Para separar el disfrute de la producción:
- Si una actividad tiene que servir para aprender y para mostrar después lo aprendido, no perseguir ambas cosas al mismo tiempo. Vivir el proceso primero, y recién después, como paso aparte, pensar en cómo compartirlo (7, 8).
- El impulso de «apurar para llegar» es una señal de que el objetivo cambió de lugar en ese momento, no una falla de carácter (1, 2).

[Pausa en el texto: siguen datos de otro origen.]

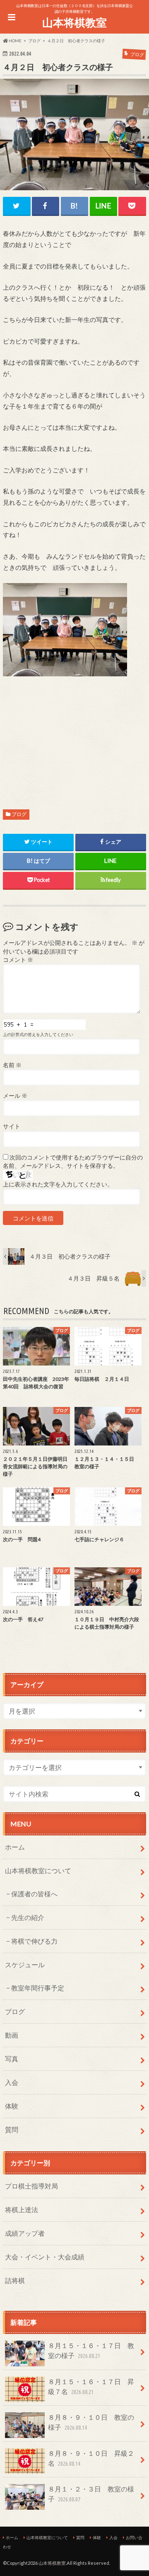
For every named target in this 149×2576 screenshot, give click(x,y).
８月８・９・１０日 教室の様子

Para tareas de trabajo o estudio:
- Poner el foco en la acción concreta que se está haciendo ahora, no en cuánto falta. Es lo que más impacto tiene sobre el resultado, según la evidencia disponible en contextos comparables (3, 4).
Sobre la meta ya lograda:
- Es esperable que la satisfacción de terminar algo dure poco. No es indiferencia ni ingratitud, es como suele funcionar la mente — con las variaciones individuales que también muestra la evidencia (5, 6).
Como práctica concreta:
- Un rato de lectura lenta y repetida, en el sentido de hagah, sin apuro por «terminar el capítulo» (10).
Notas
1. Berridge, K.C., Robinson, T.E. (2016). «Liking, Wanting, and the Incentive-Sensitization Theory of Addiction.» American Psychologist, 71(8), 670-679.
2. Berridge, K.C. (2007). «The debate over dopamine’s role in reward: the case for incentive salience.» Psychopharmacology, 191, 391-431.
3. Williamson, O., Swann, C., Bennett, K.J.M., Bird, M.D., Goddard, S.G., Schweickle, M.J., Jackman, P.C. (2022). «The performance and psychological effects of goal setting in sport: A systematic review and meta-analysis.» International Review of Sport and Exercise Psychology, 17(2), 1050-1078. DOI: 10.1080/1750984X.2022.2116723. 27 estudios, 1.764 participantes. Metas de proceso: d=1.36; metas de desempeño: d=0.44; metas de resultado: d=0.09.
4. Graziotin, D., Fagerholm, F., Wang, X., Abrahamsson, P. (2017). «On the Unhappiness of Software Developers.» 21st International Conference on Evaluation and Assessment in Software Engineering (EASE), 324-333. DOI: 10.1145/3084226.3084242.
5. Luhmann, M., Hofmann, W., Eid, M., Lucas, R.E. (2012). «Subjective well-being and adaptation to life events: A meta-analysis.» Journal of Personality and Social Psychology, 102(3), 592-615.
6. Diener, E., Lucas, R.E., Scollon, C.N. (2006). «Beyond the hedonic treadmill: Revising the adaptation theory of well-being.» American Psychologist, 61, 305-314.
7. Zhang, Y., Fishbach, A., Kruglanski, A.W. (2007). «The dilution model: How additional goals undermine the perceived instrumentality of a shared path.» Journal of Personality and Social Psychology, 92(3), 389-401.
8. Woolley, K., Fishbach, A. (2016). «For the Fun of It: Harnessing Immediate Rewards to Increase Persistence in Long-Term Goals.» Journal of Consumer Research, 42(6), 952-966.
9. Hebel (הֶבֶל), 35 apariciones en Eclesiastés (RVA-2015). Análisis léxico: Brown-Driver-Briggs Hebrew Lexicon.
10. Hagah (הָגָה), Strong’s H1897. Brown-Driver-Briggs Hebrew Lexicon. Apariciones: Josué 1:8, Salmos 1:2, 63:7, 77:13, 143:5.
11. Merimnaō (μεριμνάω), Strong’s G3309. Thayer’s Greek Lexicon: «a. to be anxious; to be troubled with cares.» Apariciones en Mateo 6:25-34, Filipenses 4:6, Lucas 12:11.